The Dodd-Frank Act permanently increases the standard maximum deposit insurance amount to $250,000, and made the increase retroactive to January 1, 2008. The Act also provides temporary unlimited deposit insurance coverage for noninterest-bearing transaction accounts for two years from December 31, 2010, through December 31, 2012. During this time, all noninterest-bearing transaction accounts are fully insured, regardless of the balance in the account and the ownership capacity of the funds. This coverage is available to all depositors, including consumers, businesses, and government entities. The unlimited coverage is separate from, and in addition to, the standard insurance coverage provided for a depositor’s other accounts held at an FDIC-insured bank.

The Act directs the FDIC to amend its regulations to define “assessment base” as average consolidated total assets minus average tangible equity. For custodial banks and banker’s banks, the FDIC may subtract an additional amount as necessary to ensure that the assessment appropriately reflects the risk posed by such institutions.

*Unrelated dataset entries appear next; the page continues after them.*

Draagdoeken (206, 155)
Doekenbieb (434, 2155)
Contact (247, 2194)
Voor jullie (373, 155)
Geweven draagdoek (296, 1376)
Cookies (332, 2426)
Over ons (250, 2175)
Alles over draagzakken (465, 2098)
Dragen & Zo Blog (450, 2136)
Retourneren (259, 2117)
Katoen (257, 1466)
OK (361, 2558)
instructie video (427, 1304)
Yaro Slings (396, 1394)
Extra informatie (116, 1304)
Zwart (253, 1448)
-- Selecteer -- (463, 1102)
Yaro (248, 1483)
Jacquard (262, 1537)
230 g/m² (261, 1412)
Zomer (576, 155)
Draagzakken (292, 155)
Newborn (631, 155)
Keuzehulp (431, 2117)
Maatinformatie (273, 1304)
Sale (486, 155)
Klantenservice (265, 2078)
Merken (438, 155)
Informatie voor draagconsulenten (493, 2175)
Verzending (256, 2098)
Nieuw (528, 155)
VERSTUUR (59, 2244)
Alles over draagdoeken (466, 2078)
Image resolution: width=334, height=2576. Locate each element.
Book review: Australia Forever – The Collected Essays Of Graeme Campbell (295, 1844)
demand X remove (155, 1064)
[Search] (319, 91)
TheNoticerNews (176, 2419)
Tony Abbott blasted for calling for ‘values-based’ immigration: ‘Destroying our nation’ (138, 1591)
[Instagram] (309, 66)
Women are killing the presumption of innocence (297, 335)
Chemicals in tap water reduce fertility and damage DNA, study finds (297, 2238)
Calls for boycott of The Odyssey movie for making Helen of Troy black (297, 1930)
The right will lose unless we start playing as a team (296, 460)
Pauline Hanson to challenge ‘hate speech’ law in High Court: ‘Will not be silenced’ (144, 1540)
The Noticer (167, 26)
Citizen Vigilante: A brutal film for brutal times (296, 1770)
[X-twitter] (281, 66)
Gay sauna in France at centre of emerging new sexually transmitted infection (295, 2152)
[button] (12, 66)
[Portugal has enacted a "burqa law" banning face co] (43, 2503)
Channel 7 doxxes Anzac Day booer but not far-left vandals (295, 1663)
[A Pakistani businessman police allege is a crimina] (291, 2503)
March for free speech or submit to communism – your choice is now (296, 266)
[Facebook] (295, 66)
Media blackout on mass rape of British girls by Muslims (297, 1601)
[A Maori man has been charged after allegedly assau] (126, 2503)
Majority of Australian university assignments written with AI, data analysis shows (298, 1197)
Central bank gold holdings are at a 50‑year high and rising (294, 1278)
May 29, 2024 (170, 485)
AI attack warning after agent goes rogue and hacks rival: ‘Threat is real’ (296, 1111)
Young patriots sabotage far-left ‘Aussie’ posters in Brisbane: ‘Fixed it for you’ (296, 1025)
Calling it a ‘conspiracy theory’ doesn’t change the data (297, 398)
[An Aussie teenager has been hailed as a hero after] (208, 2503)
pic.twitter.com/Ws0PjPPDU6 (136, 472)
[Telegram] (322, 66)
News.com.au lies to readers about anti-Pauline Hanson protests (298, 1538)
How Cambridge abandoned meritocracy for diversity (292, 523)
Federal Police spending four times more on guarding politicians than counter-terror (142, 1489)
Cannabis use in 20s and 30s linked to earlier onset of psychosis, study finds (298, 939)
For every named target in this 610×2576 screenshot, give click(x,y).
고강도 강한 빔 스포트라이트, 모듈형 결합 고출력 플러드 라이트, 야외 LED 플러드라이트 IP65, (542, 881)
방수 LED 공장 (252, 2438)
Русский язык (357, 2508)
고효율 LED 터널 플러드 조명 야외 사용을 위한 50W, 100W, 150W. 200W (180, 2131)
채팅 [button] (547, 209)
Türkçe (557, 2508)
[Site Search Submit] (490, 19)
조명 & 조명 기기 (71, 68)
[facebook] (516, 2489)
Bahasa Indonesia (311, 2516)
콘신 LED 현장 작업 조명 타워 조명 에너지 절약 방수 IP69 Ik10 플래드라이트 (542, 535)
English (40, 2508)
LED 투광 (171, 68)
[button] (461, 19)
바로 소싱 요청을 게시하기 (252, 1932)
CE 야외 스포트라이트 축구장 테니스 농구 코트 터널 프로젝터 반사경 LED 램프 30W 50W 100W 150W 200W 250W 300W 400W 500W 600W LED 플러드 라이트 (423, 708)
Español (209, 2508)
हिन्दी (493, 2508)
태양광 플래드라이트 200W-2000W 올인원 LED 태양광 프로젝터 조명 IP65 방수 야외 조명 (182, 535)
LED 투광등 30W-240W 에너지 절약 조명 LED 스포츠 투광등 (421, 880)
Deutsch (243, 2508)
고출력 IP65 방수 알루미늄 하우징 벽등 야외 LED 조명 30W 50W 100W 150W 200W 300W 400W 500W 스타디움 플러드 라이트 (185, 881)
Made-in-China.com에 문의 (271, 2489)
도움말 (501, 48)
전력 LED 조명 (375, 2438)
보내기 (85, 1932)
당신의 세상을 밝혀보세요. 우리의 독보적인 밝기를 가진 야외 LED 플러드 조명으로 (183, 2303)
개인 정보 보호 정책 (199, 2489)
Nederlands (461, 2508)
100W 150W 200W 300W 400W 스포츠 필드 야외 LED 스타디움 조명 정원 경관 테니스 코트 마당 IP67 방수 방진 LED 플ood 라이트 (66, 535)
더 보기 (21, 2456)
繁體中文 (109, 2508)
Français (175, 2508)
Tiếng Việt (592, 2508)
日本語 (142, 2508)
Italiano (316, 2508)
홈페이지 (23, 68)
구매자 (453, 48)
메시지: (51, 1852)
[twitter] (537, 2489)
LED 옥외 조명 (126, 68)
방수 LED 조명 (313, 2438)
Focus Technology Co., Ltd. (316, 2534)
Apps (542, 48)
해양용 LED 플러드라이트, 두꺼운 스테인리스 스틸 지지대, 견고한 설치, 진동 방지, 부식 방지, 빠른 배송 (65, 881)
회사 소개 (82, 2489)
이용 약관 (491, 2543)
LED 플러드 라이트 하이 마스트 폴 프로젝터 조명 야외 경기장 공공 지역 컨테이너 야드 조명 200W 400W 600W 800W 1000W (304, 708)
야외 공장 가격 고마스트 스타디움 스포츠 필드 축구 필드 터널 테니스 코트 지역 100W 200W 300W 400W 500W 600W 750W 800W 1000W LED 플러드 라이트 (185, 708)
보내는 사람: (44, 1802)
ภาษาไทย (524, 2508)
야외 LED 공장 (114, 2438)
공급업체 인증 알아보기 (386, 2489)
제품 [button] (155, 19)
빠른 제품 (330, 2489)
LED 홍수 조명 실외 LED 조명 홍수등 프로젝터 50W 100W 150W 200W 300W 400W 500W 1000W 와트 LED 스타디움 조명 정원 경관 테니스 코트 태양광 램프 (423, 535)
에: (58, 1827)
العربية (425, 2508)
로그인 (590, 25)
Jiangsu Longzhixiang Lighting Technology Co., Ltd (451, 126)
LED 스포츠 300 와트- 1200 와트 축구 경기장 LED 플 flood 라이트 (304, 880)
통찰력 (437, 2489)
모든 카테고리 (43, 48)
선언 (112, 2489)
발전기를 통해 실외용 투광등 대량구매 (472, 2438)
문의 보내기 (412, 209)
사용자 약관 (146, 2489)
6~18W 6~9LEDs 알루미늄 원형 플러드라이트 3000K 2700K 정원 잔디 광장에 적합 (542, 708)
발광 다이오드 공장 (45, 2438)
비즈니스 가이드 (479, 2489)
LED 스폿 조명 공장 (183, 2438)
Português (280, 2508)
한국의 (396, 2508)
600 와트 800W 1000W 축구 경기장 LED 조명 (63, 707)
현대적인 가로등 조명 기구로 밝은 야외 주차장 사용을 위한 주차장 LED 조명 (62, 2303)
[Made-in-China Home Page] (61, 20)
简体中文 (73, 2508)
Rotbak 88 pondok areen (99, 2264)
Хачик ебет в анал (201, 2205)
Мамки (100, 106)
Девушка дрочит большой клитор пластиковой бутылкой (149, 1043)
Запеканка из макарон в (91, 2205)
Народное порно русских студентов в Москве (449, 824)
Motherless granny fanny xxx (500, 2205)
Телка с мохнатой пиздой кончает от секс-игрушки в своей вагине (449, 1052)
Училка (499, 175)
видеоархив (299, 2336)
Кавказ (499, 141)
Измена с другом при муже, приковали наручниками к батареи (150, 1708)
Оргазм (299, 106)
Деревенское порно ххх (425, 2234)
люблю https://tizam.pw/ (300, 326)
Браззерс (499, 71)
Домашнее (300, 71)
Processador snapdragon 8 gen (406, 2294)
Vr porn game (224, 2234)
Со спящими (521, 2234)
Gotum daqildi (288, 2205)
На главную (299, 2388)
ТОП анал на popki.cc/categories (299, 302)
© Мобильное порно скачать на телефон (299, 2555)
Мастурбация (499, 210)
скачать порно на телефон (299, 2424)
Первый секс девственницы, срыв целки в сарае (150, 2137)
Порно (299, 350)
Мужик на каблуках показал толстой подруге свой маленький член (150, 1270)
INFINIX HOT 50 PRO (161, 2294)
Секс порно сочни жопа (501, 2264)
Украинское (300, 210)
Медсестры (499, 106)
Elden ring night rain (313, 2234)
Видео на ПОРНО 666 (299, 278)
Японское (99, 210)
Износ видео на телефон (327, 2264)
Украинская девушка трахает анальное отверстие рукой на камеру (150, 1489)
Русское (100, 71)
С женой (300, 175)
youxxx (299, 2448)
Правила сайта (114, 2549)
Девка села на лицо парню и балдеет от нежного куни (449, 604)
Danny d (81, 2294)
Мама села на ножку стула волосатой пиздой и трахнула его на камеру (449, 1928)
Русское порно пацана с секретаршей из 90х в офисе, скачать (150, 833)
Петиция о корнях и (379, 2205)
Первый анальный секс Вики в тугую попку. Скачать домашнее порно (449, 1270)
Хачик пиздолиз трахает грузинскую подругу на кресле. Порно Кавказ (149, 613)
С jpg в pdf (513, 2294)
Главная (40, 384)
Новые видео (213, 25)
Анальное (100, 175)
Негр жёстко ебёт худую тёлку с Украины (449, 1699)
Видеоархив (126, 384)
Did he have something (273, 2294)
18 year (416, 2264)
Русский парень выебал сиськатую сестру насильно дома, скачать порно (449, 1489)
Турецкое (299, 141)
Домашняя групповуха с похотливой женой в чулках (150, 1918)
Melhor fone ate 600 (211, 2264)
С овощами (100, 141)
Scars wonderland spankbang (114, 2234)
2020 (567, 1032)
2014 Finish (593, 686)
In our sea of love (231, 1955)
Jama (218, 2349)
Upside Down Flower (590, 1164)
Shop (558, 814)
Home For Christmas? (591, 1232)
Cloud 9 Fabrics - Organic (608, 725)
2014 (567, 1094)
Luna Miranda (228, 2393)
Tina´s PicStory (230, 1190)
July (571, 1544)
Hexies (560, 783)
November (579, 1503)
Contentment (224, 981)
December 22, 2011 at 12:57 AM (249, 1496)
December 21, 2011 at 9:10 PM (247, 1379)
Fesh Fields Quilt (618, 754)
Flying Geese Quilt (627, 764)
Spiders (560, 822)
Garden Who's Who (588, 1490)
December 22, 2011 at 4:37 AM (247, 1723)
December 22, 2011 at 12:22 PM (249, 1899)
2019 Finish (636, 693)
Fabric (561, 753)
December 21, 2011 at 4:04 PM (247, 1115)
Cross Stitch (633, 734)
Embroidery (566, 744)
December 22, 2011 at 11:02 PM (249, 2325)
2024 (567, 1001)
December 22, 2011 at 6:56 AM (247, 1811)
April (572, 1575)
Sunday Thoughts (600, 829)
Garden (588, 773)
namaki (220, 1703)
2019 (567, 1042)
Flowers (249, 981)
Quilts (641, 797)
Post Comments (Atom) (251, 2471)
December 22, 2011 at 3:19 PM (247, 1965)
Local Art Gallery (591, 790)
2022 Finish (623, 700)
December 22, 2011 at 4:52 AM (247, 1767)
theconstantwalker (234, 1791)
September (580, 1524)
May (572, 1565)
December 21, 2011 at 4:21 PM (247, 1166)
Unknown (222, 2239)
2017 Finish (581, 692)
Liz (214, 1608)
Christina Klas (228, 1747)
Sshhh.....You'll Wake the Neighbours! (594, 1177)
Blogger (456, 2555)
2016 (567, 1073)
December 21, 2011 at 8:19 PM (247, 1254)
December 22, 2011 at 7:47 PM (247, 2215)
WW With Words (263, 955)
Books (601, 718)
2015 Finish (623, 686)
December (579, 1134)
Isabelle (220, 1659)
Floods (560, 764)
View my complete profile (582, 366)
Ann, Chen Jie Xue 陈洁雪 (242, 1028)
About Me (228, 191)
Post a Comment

The Act eliminates the maximum limitation on the designated reserve ratio (DRR) and raises the minimum DRR from 1.15 percent to 1.35 percent of estimated insured deposits. It requires the FDIC to take such steps as may be necessary for the reserve ratio of the DIF to reach 1.35 percent of estimated insured deposits by September 30, 2020. The FDIC must offset the effect on IDIs with total consolidated assets of less than $10 billion of this one-time requirement to reach 1.35 percent by that date rather than 1.15 percent by the end of 2016. The Act also eliminates the payment of dividends from the DIF when the reserve ratio is between 1.35 percent and 1.50 percent and provides the FDIC sole discretion to limit or suspend dividends when the reserve ratio exceeds 1.50 percent.

FDIC Corporate Structure

The Dodd-Frank Act places the Director of the CFPB on the FDIC Board in lieu of the Director of the OTS. In addition, the Act requires the FDIC to establish by January 21, 2011, an Office of Minority and Women Inclusion (OMWI) to develop standards for equal employment opportunity and the racial, ethnic, and gender diversity of the agency’s workforce and senior management; increase participation of minority- and women-owned businesses in agency programs and contracts; and assess the diversity policies and practices of entities regulated by the agency. The OMWI is also to advise the agency on the impact of policies and regulations on minority- and women-owned businesses. The FDIC transferred the responsibilities of the Office of Diversity and Economic Opportunity to OMWI, effective January 21, 2011.

Other Financial Regulatory Reforms

The Act also makes a number of other reforms, including:

  • Requiring that minimum leverage and risk-based capital requirements for IDIs, depository institution holding companies and nonbank financial companies supervised by the Federal Reserve can be no lower than the generally applicable requirements in effect on July 21, 2010 (the "Collins Amendment");
  • Prohibiting bank holding companies and their affiliates from engaging in proprietary trading or sponsoring or investing in a hedge fund or private equity fund (the so-called "Volcker Rule");
  • Requiring greater transparency and regulation of over-the-counter derivatives, asset-backed securities (including risk retention requirements), hedge funds, mortgage brokers and payday lenders;
  • Requiring the financial regulators to prohibit incentive compensation at financial institutions that encourages excessive risk taking;
  • Providing new rules for transparency and accountability for credit rating agencies and requiring regulators to eliminate regulatory reliance on credit ratings; and
  • Establishing a Federal Insurance Office to, among other things, participate in the FSOC and monitor issues in the insurance industry.